• [AIM OF THE TASK] Repeat, word for word and with nothing added, each line from the one containing "The image size is (1145, 730)." to the final line of the data, keeping both ends. Pictures are not part of the copy.

(Records drawn from a dataset)
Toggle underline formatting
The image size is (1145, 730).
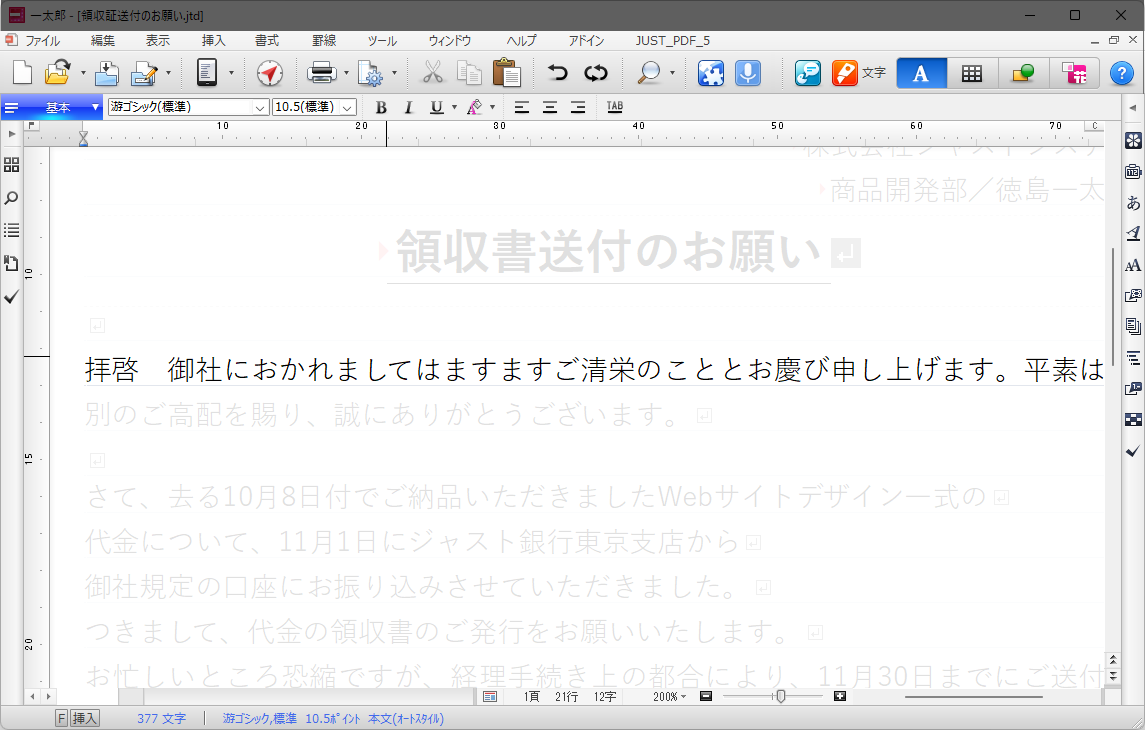pos(436,107)
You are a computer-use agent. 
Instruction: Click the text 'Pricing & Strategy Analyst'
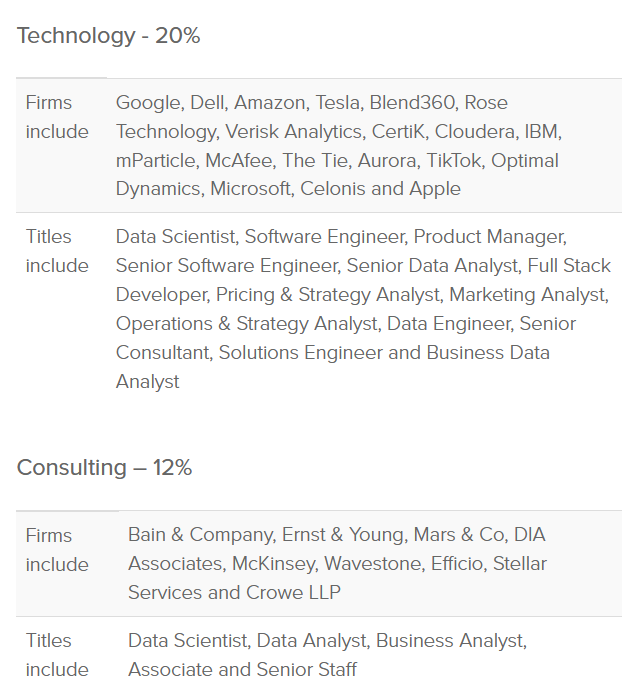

• [ANSWER FOR THE TASK]
The image size is (1145, 730).
pos(436,107)
You are a computer-use agent. 
Instruction: Click the text 'Pricing & Strategy Analyst'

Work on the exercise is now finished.